Yes folks, the oldest musical culture known was one of sex-mad, proto-motown tonalists. An early analysis of the oldest known musical instrument (a flute carved from the wing bone of a large vulture, recently discovered in Southern Germany – see full barlines article below), which was found alongside an anatomically intriguing figurine of a female nude, has reportedly revealed that the first three of the five finger holes roughly correspond to a major triad, making the most famous synthesised minor third fall of all time a doddle for even the most cack-handed early human.
So, tens of thousands of years before Pythagoras had his harmonic revelation whilst eyeing up the local blacksmith muscularly beating an anvil, it seems the first humans to settle in Europe had a music culture based on the primary intervals of the harmonic series. There would seem to be ample opportunity here for some critical-theory-booting backlash along the lines of the natural superiority of a now historically-endorsed Western tonal system, especially with this glorious piece in the Times: ‘World’s oldest musical instrument 'played Star Spangled Banner’, and you would be in the distinguished company of many of this country’s best-loved bel canto conductors. But, as the late King of Pop taught us through his immortal flat-seventh/dominant usage, it's not the spacing or the size of your holes that counts, it’s what you do with them that’s important.
The instrument is one of several important artifacts recently discovered at the site, including a similarly ancient, anatomically-detailed carving of a woman. Two fragments of ivory flutes were also found in the cave, adding to a growing collection of instruments found in the area, including a seven-inch, three-hole flute, made from mammoth ivory, which was uncovered in 2004, and two instruments carved from the wing bones of a mute swan.
‘These finds demonstrate the presence of a well-established musical tradition at the time when modern humans colonised Europe,’ wrote Nicholas J Conard, lead author of the project and a professor at the University of Tübingen, in an article in journal Nature, published online in late June.
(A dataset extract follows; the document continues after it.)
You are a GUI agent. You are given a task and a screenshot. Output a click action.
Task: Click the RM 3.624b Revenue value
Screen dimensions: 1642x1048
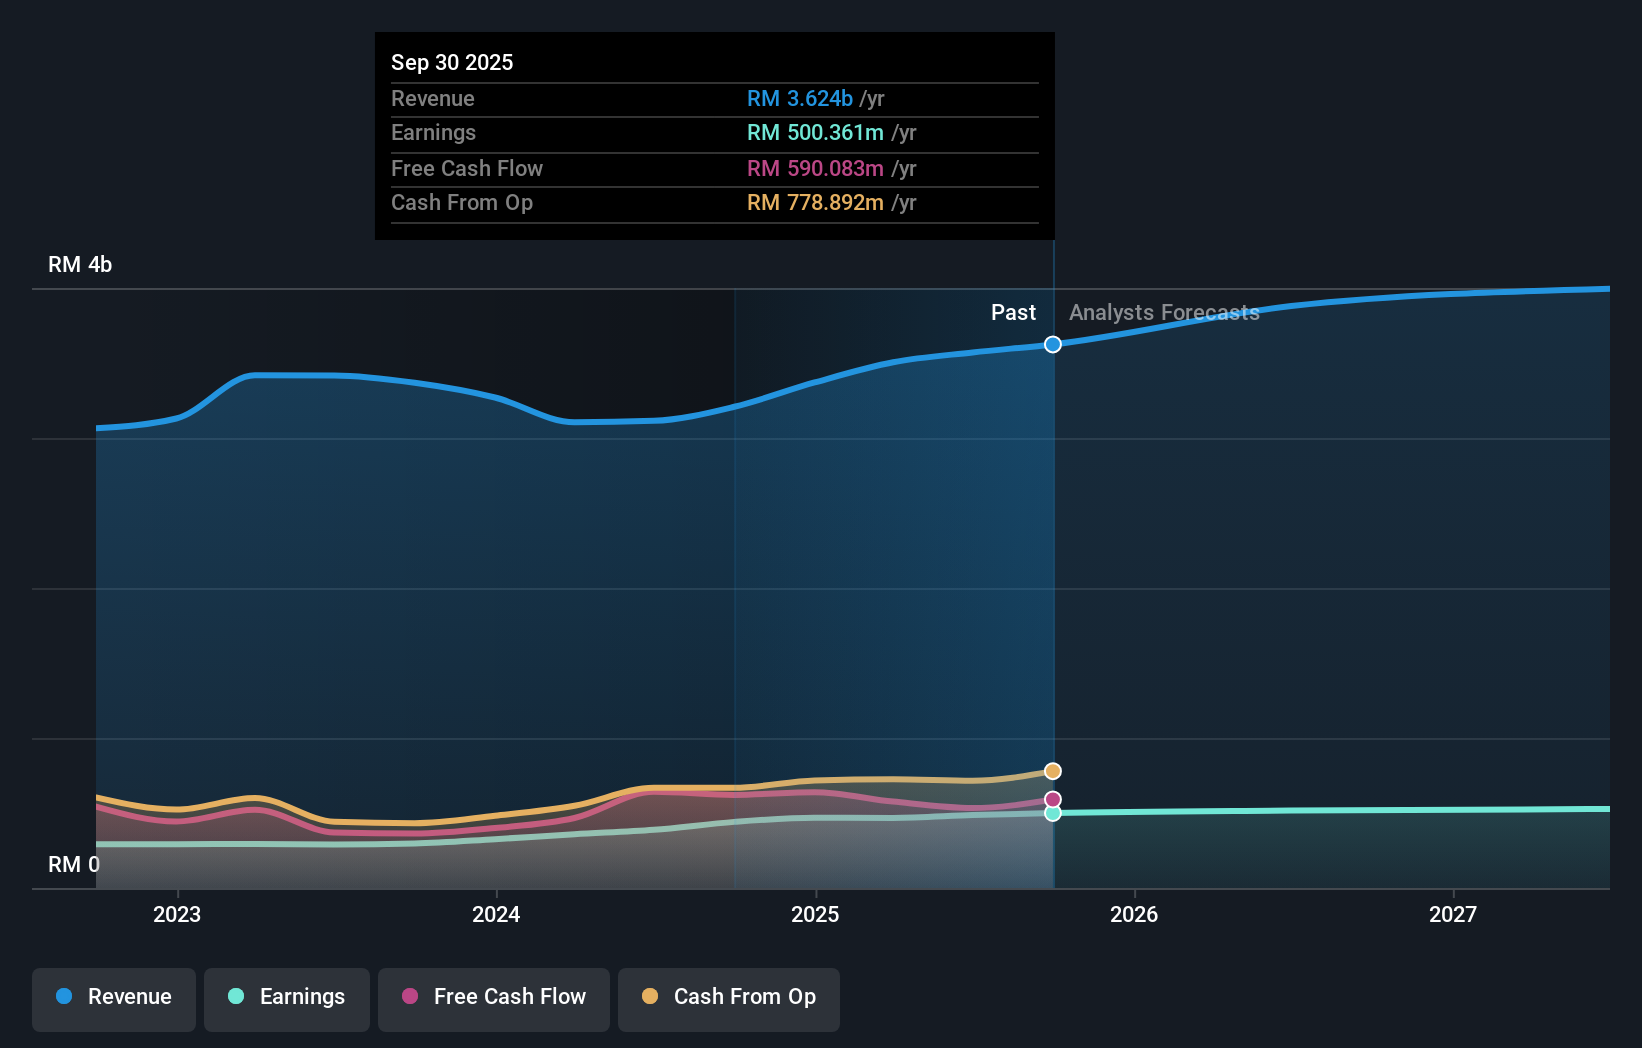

As to the nature of the music it would have produced, playable reconstructions of the earlier finds have revealed a propensity for primary intervals, based on the first few modes of the harmonic series, and the recent discovery is expected to conform to this. Conard said of the 2004 discovery, ‘The tones are quite harmonic’.
In terms of music history, a preference for primary intervals at the earliest stages of known music history would seem to endorse the manifesto of the tonalists, but Conard’s team has suggested that the discovery may have significance for the emergence of man itself:
‘Music could have contributed to the maintenance of larger social networks, and thereby perhaps have helped facilitate the demographic and territorial expansion of modern humans relative to a culturally more conservative and demographically more isolated Neanderthal populations.’